(WORKING DATA Opens)

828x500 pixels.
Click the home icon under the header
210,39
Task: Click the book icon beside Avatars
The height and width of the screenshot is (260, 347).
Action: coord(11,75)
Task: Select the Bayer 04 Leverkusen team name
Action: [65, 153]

(WORKING DATA Closes)

Return the data in its entirety, exactly as given.

**SOLUTION:**
828x500 pixels.
Click the home icon under the header
210,39
Task: Click the book icon beside Avatars
The height and width of the screenshot is (260, 347).
Action: coord(11,75)
Task: Select the Bayer 04 Leverkusen team name
Action: [65, 153]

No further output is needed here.